* [Required work]:
Copy every line of the entries that includes the word "Bravo".

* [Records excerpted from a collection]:
╭──
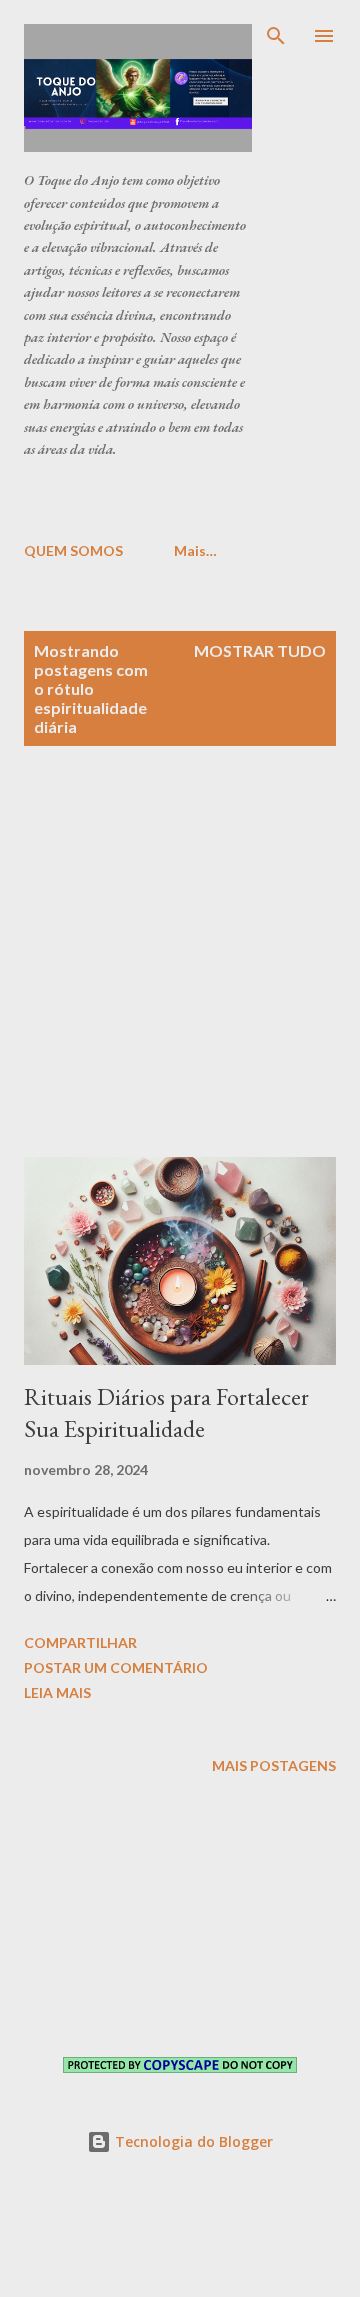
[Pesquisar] (276, 36)
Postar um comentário (116, 1667)
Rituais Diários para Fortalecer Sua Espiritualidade (166, 1412)
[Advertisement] (192, 499)
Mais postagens (274, 1765)
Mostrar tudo (260, 650)
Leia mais (57, 1692)
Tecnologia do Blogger (192, 2141)
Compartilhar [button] (80, 1642)
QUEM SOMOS (73, 550)
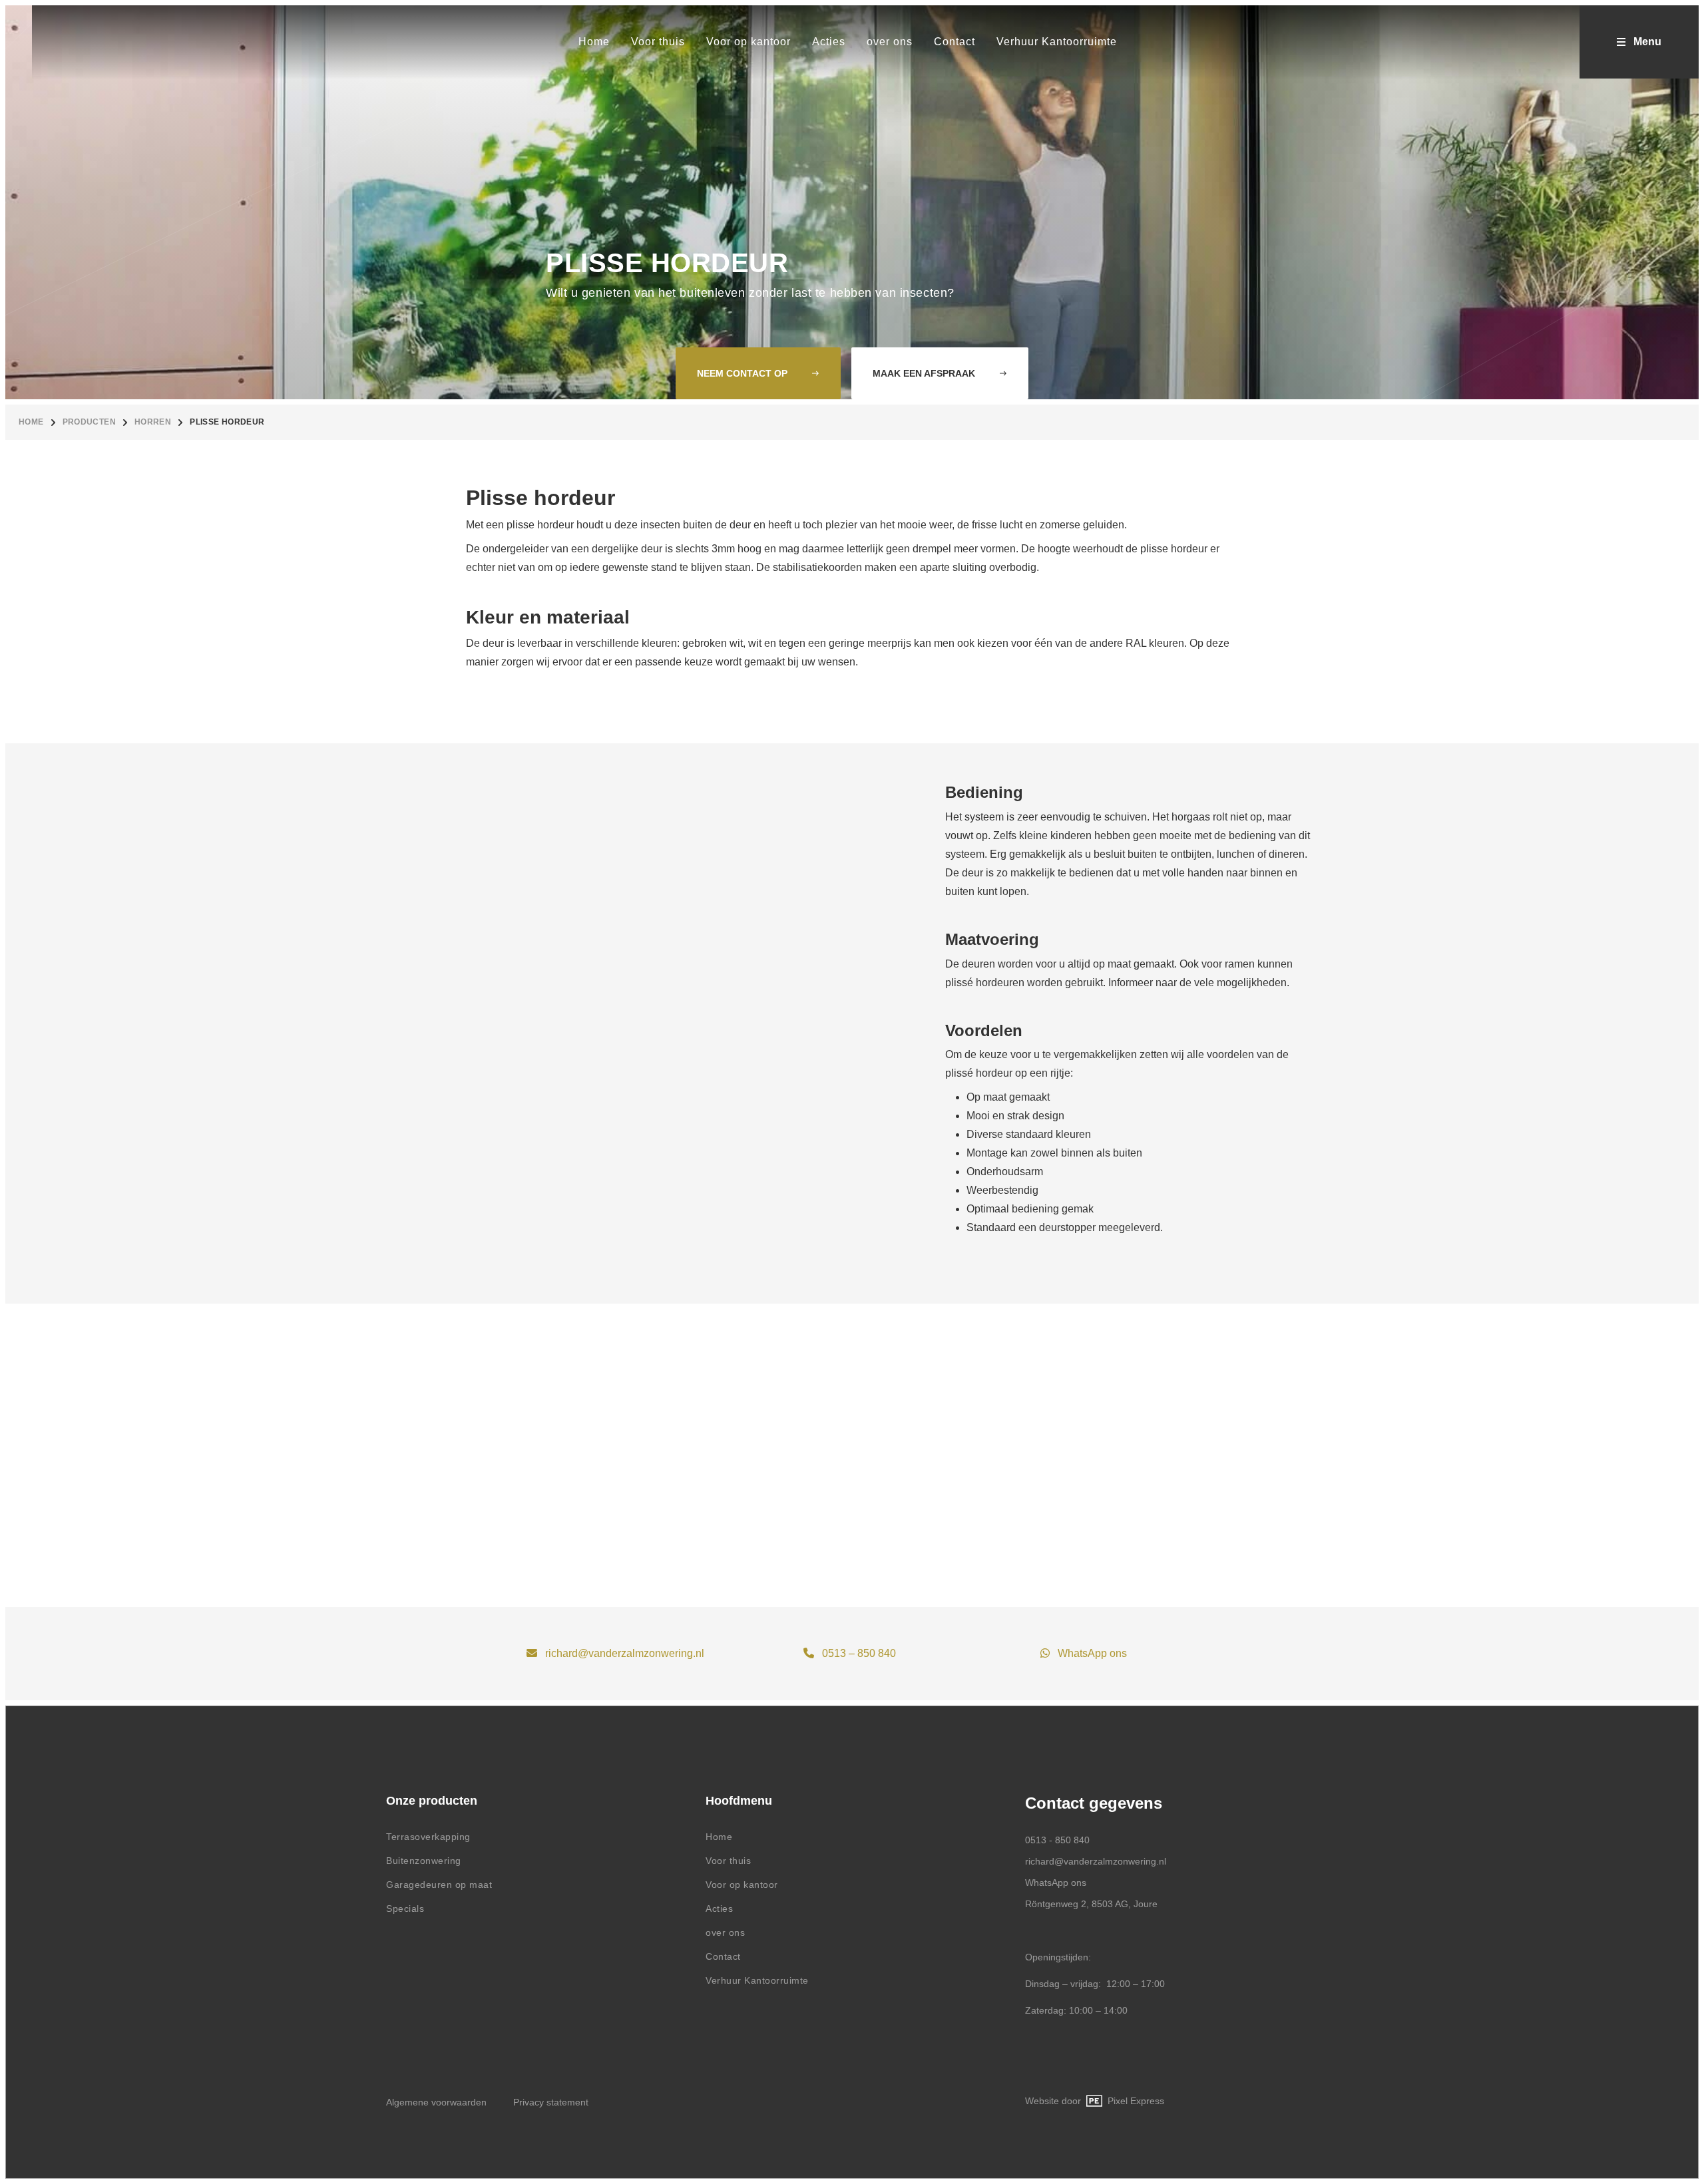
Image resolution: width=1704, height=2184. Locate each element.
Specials (405, 1908)
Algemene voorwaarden (436, 2102)
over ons (725, 1932)
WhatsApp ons (1092, 1653)
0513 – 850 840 (859, 1653)
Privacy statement (550, 2102)
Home (31, 422)
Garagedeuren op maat (439, 1884)
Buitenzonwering (423, 1860)
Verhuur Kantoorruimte (757, 1980)
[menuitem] (594, 42)
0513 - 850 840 (1057, 1840)
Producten (89, 422)
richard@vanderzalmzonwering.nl (624, 1653)
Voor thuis (728, 1860)
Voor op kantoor (742, 1884)
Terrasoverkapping (428, 1836)
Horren (152, 422)
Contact (723, 1956)
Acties (719, 1908)
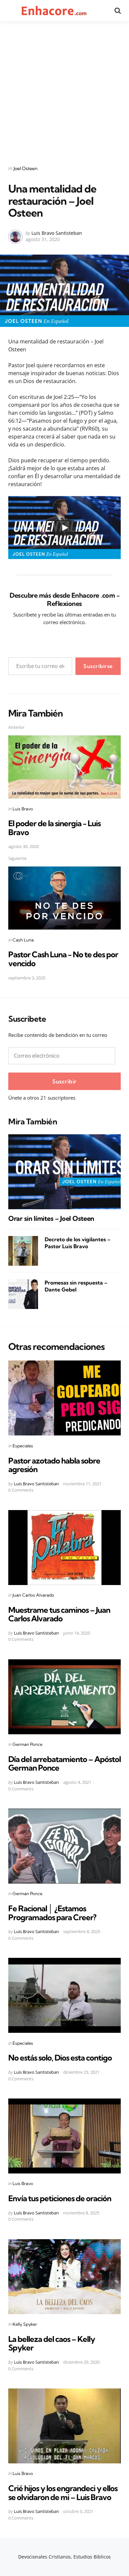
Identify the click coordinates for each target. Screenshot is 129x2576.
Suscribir (64, 1081)
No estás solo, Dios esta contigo (60, 2058)
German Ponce (27, 1744)
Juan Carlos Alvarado (33, 1595)
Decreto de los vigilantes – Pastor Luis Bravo (77, 1243)
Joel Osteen (25, 168)
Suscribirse (98, 666)
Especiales (23, 1445)
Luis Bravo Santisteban (56, 233)
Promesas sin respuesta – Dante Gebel (76, 1286)
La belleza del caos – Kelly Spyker (51, 2343)
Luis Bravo (23, 808)
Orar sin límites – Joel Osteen (51, 1218)
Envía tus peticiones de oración (59, 2198)
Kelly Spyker (25, 2324)
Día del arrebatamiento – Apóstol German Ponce (64, 1763)
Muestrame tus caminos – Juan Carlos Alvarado (59, 1614)
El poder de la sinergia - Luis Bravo (54, 827)
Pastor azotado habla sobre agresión (54, 1465)
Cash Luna (23, 939)
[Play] (64, 528)
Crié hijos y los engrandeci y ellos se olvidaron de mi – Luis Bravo (62, 2492)
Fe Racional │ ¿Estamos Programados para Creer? (52, 1912)
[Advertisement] (64, 88)
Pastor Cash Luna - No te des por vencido (63, 958)
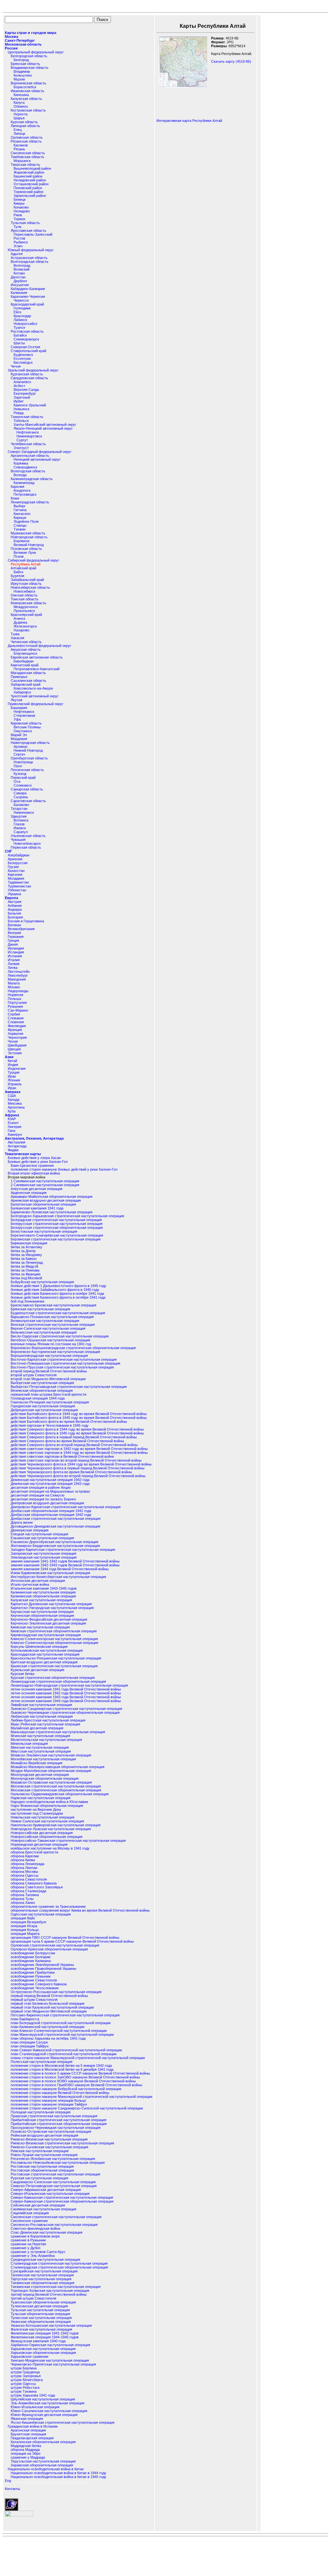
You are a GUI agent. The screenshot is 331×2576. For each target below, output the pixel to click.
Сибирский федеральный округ (33, 560)
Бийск (18, 572)
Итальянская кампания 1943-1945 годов (44, 1588)
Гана (11, 1130)
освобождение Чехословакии (35, 1988)
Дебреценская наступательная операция (44, 1410)
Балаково (21, 805)
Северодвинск (25, 467)
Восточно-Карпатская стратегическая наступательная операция (64, 1359)
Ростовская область (27, 331)
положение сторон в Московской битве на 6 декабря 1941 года (62, 2069)
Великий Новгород (29, 545)
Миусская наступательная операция (41, 1751)
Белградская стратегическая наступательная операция (56, 1220)
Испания (15, 956)
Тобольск (21, 421)
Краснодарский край (27, 304)
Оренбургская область (29, 758)
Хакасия (17, 638)
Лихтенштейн (19, 971)
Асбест (19, 386)
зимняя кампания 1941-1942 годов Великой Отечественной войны (65, 1561)
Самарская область (27, 789)
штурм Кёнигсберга (27, 2380)
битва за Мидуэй (24, 1266)
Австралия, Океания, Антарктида (34, 1138)
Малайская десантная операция (37, 1728)
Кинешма (21, 95)
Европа (11, 898)
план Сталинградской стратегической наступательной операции (63, 2054)
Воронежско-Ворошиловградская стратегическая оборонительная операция (73, 1348)
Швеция (14, 1049)
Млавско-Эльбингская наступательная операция (51, 1755)
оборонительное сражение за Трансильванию (48, 1906)
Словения (16, 1022)
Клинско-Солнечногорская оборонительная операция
╰──
* [Exercise answer]:
Decreto de los vigilantes – Pastor Luis Bravo (77, 1243)
Luis Bravo Santisteban (56, 233)
Luis Bravo (23, 808)
El poder de la sinergia - Luis Bravo (54, 827)
Crié hijos y los engrandeci y ellos se olvidaron de mi – Luis Bravo (62, 2492)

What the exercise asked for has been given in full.